“Yesterday. I must go back, please. I only came to tell you.”
“But why?”
“Well, ma’am. She’s lying on the table and I have to watch her.”
“Watch her?”
“Yes. Because when father comes home drunk, he knocks her off, and I have to put her on again.”
This narration startled even the bridge-players, and there were protests of horror. But the philosophic wanderer, who had never been the same woman since Russian influenza, smiled placidly.
“I knew something really much more awful than that,” she said. “A young woman, well-known to me, had charge of a crèche of thirty infants, and one day she took it into her head to amuse herself by changing all their clothes, so that at night they could not be identified; and many of them never were identified! She was such a merry girl! I knew all her brothers and sisters too! She wanted to go into a sisterhood, and she did, for a month. But the only thing she did there—well, one day she went down into the laundry and taught all the laundry-maids to polka. She was such a merry girl!”
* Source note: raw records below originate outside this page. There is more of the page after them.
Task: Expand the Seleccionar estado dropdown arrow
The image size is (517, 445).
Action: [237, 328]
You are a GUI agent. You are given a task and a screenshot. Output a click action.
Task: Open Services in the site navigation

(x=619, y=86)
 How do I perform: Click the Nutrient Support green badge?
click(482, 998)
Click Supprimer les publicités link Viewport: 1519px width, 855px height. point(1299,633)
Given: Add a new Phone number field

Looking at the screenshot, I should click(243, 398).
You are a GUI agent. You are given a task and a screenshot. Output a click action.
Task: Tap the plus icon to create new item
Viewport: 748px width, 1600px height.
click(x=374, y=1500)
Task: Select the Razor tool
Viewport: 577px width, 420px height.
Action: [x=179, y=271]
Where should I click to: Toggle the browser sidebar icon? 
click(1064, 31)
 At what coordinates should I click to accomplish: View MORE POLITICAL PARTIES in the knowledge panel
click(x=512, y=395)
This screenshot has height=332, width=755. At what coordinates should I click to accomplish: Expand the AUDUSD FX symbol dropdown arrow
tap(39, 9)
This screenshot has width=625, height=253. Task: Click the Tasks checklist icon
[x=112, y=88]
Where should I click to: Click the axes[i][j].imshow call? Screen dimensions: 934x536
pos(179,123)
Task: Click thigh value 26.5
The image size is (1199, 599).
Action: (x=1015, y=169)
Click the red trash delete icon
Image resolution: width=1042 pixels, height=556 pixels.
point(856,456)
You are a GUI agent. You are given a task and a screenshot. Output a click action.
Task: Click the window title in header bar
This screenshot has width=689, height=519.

She smiled with extraordinary simplicity.
“In the end,” the bland wanderer continued, after a little pause, “she went to America. America is such an odd place! Once I got into a car at Philadelphia that had come from New York. The conductor showed me my berth. The bed was warm. I partly undressed and got into it, and drew the curtain. I was half asleep, when I felt a hand feeling me over through the curtain. I called out, and a man’s voice said: ‘It’s all right. I’m only looking for my stick. I think I must have left it in the berth’! Another time a lot of student girls were in the same car with me. They all got into their beds—or berths or whatever you call it—about eight o’clock, wearing fancy jackets, and they sat up and ate candy. I was walking up and down, and every time I passed they implored me to have candy, and then they implored each other to try to persuade me. They were mostly named Sadie. At one in the morning they ordered iced drinks ‘round. I was obliged to drink with them. They tired me out, and then made me drink. I don’t know what happened just after that, but I know that, at five in the morning, they were all sitting up and eating candy. I’ve travelled a good deal in America and it’s such an odd place! It was just the place for that young woman to go to.”